### YOUR OBJECTIVE
Copy out every one of the records below, word for word.

[Data records]
▶

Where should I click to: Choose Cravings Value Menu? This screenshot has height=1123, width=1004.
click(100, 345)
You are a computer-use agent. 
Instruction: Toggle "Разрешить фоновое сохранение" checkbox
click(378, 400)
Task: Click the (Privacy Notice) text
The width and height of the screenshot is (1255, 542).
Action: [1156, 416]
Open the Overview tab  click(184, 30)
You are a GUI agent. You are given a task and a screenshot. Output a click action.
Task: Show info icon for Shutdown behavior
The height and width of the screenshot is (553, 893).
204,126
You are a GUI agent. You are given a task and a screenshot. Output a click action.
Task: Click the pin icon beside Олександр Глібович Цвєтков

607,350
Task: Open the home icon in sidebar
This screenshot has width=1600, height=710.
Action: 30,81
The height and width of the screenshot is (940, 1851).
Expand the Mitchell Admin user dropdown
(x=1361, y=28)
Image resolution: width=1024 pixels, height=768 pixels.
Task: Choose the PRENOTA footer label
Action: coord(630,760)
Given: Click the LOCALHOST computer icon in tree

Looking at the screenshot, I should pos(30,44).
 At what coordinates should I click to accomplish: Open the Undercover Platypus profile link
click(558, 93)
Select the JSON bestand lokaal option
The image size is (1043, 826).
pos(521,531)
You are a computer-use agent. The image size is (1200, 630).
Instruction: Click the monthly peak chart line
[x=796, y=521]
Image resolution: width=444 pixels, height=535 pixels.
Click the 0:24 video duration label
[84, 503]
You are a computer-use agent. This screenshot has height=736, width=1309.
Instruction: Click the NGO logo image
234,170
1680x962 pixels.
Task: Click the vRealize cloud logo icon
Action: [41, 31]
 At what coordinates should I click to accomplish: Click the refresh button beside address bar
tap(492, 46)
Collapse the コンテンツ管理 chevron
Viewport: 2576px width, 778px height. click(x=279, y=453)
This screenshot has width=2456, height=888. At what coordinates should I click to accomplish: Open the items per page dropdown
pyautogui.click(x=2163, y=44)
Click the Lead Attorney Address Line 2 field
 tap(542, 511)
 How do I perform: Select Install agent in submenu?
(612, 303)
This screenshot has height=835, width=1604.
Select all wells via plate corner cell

◀

### RESPONSE TO THE EXERCISE
Where should I click to: Choose Cravings Value Menu? This screenshot has height=1123, width=1004.
click(100, 345)
You are a computer-use agent. 
Instruction: Toggle "Разрешить фоновое сохранение" checkbox
click(378, 400)
Task: Click the (Privacy Notice) text
The width and height of the screenshot is (1255, 542).
Action: [1156, 416]
Open the Overview tab  click(184, 30)
You are a GUI agent. You are given a task and a screenshot. Output a click action.
Task: Show info icon for Shutdown behavior
The height and width of the screenshot is (553, 893).
204,126
You are a GUI agent. You are given a task and a screenshot. Output a click action.
Task: Click the pin icon beside Олександр Глібович Цвєтков

607,350
Task: Open the home icon in sidebar
This screenshot has width=1600, height=710.
Action: 30,81
The height and width of the screenshot is (940, 1851).
Expand the Mitchell Admin user dropdown
(x=1361, y=28)
Image resolution: width=1024 pixels, height=768 pixels.
Task: Choose the PRENOTA footer label
Action: coord(630,760)
Given: Click the LOCALHOST computer icon in tree

Looking at the screenshot, I should pos(30,44).
 At what coordinates should I click to accomplish: Open the Undercover Platypus profile link
click(558, 93)
Select the JSON bestand lokaal option
The image size is (1043, 826).
pos(521,531)
You are a computer-use agent. The image size is (1200, 630).
Instruction: Click the monthly peak chart line
[x=796, y=521]
Image resolution: width=444 pixels, height=535 pixels.
Click the 0:24 video duration label
[84, 503]
You are a computer-use agent. This screenshot has height=736, width=1309.
Instruction: Click the NGO logo image
234,170
1680x962 pixels.
Task: Click the vRealize cloud logo icon
Action: [41, 31]
 At what coordinates should I click to accomplish: Click the refresh button beside address bar
tap(492, 46)
Collapse the コンテンツ管理 chevron
Viewport: 2576px width, 778px height. click(x=279, y=453)
This screenshot has width=2456, height=888. At what coordinates should I click to accomplish: Open the items per page dropdown
pyautogui.click(x=2163, y=44)
Click the Lead Attorney Address Line 2 field
 tap(542, 511)
 How do I perform: Select Install agent in submenu?
(612, 303)
This screenshot has height=835, width=1604.
Select all wells via plate corner cell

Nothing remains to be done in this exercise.